Docker Container Resource Calculator
Calculate recommended CPU and memory requests and limits for Docker containers and Kubernetes pods. Pick a workload preset or enter custom values, cap them to your host capacity, and copy a ready docker run command and Kubernetes resources block.
Input
Output
| Property | Value |
|---|---|
| No data yet | |
Guides
The Docker Container Resource Calculator turns a plain description of your host and workload into concrete CPU and memory numbers for Docker and Kubernetes. Tell it how many cores and how much RAM the machine has, how many containers will share it, and what kind of workload you are running — and it recommends per-container resource requests and limits, then hands you a ready-to-run docker run command and a Kubernetes resources: block you can paste straight into a manifest.
It is built for the moment you are about to deploy and are not sure what to put after --cpus, --memory, or under resources.limits. Instead of guessing, you get sensible defaults that are automatically capped to what the host can actually provide per container.
How to use it
- Choose a Workload Type. Presets cover common cases: web server, background worker, database, cache (Redis/Memcached), and ML inference. Each carries tuned request/limit values.

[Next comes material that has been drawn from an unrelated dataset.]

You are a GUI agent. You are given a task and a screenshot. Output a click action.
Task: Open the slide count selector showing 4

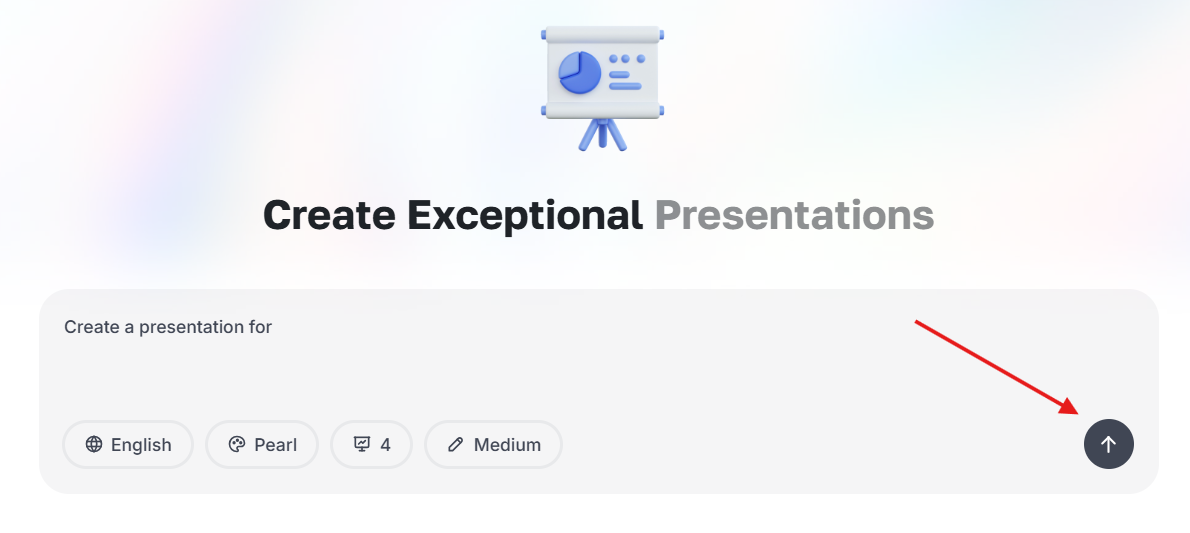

- Enter your Host CPU (cores), Host RAM (GB), and the Number of Containers that will run on the host.
- To set your own figures, pick Custom and fill in CPU request, CPU limit, memory request, and memory limit directly.
Results update as you type. The table shows requests and limits in both cores and millicores, memory in MB/GB, and the total draw across all containers versus the host capacity. If the requested limits would over-subscribe the host, the calculator caps them to an even per-container share and flags a warning row so you know the numbers were adjusted.
What is the difference between a request and a limit?
A request is the amount of CPU or memory the scheduler guarantees the container — it is used to decide where the container fits. A limit is the hard ceiling: the container is throttled at the CPU limit and killed (OOM) if it exceeds the memory limit. Requests should reflect normal usage; limits protect the host from a runaway container.
How are values capped to the host?
Each container is allotted at most an even share of the host: host cores divided by container count, and host RAM divided by container count. If a preset or custom limit is larger than that share, it is reduced to the share and a warning is shown. This keeps the sum of all container limits from exceeding what the machine physically has.
Can I use the output with Docker Compose?
Yes. The --cpus and --memory values map directly to Compose's deploy.resources.limits (cpus and memory), and the millicore/Mi values match Kubernetes conventions one-to-one.
Are these numbers production-ready?
They are a solid starting point, not a substitute for load testing. Real memory and CPU footprints depend on your image and traffic, so measure actual usage and tune requests and limits before relying on them in production.
Privacy
Every calculation runs entirely in your browser. Your host specs and container settings are never uploaded, logged, or stored — nothing leaves your device.